### EXERCISE DETAILS
Look through the entries and count each line that includes the string "computer". Reply with the number alone.

### EXERCISE DATA
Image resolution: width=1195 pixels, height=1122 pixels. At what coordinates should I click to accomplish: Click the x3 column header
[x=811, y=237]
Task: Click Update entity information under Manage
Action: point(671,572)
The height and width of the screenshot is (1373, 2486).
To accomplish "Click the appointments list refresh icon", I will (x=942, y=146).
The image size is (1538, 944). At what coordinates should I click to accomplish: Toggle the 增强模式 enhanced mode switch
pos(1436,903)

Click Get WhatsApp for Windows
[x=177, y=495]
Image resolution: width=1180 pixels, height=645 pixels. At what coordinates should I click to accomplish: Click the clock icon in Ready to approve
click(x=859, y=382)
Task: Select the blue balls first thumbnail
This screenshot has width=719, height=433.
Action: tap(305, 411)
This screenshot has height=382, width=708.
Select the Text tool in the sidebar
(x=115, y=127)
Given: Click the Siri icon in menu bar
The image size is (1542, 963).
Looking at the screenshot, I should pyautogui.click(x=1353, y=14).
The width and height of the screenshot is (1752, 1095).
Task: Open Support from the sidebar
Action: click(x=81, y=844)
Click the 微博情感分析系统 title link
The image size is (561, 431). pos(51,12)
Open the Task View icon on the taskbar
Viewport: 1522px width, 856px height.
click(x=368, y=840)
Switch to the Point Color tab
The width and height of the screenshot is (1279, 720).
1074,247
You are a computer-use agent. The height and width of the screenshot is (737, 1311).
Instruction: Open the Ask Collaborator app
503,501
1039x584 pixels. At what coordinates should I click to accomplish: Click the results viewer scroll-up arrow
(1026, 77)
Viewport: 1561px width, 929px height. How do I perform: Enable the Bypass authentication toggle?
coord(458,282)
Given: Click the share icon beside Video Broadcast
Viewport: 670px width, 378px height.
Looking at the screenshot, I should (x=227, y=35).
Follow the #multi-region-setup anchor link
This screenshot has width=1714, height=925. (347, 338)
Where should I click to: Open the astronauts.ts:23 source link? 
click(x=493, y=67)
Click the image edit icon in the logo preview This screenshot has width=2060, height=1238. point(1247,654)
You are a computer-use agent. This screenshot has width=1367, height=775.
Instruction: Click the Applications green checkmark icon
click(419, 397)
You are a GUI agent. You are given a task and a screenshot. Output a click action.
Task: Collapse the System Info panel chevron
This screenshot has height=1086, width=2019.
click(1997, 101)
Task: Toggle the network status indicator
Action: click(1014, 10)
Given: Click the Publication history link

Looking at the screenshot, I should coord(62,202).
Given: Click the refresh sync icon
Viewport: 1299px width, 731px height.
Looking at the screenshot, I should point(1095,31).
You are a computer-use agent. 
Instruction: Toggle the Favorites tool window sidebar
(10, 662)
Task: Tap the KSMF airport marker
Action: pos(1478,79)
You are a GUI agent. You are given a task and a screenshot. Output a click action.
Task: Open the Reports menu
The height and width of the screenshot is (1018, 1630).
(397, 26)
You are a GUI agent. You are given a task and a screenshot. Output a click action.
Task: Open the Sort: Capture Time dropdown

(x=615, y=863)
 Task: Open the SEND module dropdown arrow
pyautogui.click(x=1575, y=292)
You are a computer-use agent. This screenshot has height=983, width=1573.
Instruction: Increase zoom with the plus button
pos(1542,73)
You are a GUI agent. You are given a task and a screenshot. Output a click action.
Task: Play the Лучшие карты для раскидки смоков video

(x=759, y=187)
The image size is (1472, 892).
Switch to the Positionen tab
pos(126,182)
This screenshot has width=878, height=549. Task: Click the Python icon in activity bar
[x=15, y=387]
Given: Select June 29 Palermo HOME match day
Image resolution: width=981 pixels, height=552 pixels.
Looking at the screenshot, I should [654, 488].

### OUTPUT OF THE TASK
4